---- Texto mostrado

Escuchar o leer el catálogo de razones para la preservación de ese espectral silo de mineral conocido como Toblerone, me lleva a pensar que su animosa cuadrilla de conservadores ha traspasado las líneas del sosiego y la reflexión para caer (quizás inadvertidamente) en la ridiculez de eso que los modernos llaman ahora “postureo”.
Y es que sólo desde la impostura lírica se puede entender que alguien pueda ver motivos para la inspiración en donde no hay más que un severo riesgo de infección.
Pero si hemos llegado hasta el punto de dar carta de naturaleza social a las ocurrencias o vindicaciones de una reducida cofradía de pelmas es porque desde las administraciones públicas y desde los medios de comunicación se ha evitado la fatigosa pejiguera de volver a incidir en la obviedad de que ya no estamos en la cubierta del barco de Chanquete y que por muchas guitarristas que nos acompañen, un barco anclado en una huerta es un pegote similar al de un almacén de mineral levantado en mitad de una ciudad.

--------
---- Datos extraídos

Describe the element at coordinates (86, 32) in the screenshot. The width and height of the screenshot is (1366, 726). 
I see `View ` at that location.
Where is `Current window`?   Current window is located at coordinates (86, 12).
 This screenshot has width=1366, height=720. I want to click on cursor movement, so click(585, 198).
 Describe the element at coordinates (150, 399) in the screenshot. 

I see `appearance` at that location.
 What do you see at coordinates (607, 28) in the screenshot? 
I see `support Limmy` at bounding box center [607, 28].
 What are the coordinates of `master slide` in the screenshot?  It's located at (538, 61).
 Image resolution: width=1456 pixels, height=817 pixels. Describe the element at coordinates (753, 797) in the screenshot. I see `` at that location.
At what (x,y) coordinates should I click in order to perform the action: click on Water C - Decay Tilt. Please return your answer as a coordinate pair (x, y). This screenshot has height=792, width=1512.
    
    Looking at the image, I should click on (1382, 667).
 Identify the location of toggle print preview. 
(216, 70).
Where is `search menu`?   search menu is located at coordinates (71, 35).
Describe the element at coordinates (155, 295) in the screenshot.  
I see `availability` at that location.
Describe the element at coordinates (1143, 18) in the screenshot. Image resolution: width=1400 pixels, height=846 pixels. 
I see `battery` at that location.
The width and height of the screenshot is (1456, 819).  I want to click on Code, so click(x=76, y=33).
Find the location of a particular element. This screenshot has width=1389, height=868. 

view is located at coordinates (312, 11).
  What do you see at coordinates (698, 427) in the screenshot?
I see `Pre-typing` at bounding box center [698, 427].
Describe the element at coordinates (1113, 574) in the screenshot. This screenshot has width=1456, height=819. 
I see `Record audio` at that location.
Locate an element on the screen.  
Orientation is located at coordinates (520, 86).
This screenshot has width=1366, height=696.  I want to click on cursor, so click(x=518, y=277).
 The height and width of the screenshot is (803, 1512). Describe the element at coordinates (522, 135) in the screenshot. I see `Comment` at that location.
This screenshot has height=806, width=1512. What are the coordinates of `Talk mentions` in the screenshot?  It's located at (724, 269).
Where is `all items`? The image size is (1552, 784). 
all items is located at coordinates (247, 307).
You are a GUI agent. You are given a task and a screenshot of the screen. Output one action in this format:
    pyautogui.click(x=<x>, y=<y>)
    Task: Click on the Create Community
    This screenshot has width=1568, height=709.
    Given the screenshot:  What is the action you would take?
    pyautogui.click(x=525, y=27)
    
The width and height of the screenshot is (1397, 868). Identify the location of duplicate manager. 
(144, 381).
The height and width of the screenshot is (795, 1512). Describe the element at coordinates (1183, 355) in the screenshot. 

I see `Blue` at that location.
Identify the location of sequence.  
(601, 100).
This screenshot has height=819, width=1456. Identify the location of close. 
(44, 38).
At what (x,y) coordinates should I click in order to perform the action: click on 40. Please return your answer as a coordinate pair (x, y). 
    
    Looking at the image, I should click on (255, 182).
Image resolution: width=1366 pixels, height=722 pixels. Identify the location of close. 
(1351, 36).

--------

**Partes del ejercicio**
1 – Resume en una o dos frases el párrafo del texto sobre el silo Toblerone que empieza con "Escuchar o leer el catálogo", conservando sus datos principales, por favor.
2 – Edita el texto sobre el silo Toblerone: reescribe el fragmento que comienza en las palabras "Y es que sólo" y termina después de "de una ciudad.", cambiando "pelmas" por "pesados".
El listado no hace falta para resolver nada.

**Respuestas por tarea**
1 – Oír o leer los motivos para conservar el inquietante silo de mineral llamado Toblerone me hace pensar que su entusiasta grupo de defensores ha dejado atrás la calma y la reflexión. Así ha caído, quizá sin darse cuenta, en el ridículo de lo que hoy se llama "postureo".

2 –
Y es que sólo desde la impostura lírica se puede entender que alguien pueda ver motivos para la inspiración en donde no hay más que un severo riesgo de infección.
Pero si hemos llegado hasta el punto de dar carta de naturaleza social a las ocurrencias o vindicaciones de una reducida cofradía de pesados es porque desde las administraciones públicas y desde los medios de comunicación se ha evitado la fatigosa pejiguera de volver a incidir en la obviedad de que ya no estamos en la cubierta del barco de Chanquete y que por muchas guitarristas que nos acompañen, un barco anclado en una huerta es un pegote similar al de un almacén de mineral levantado en mitad de una ciudad.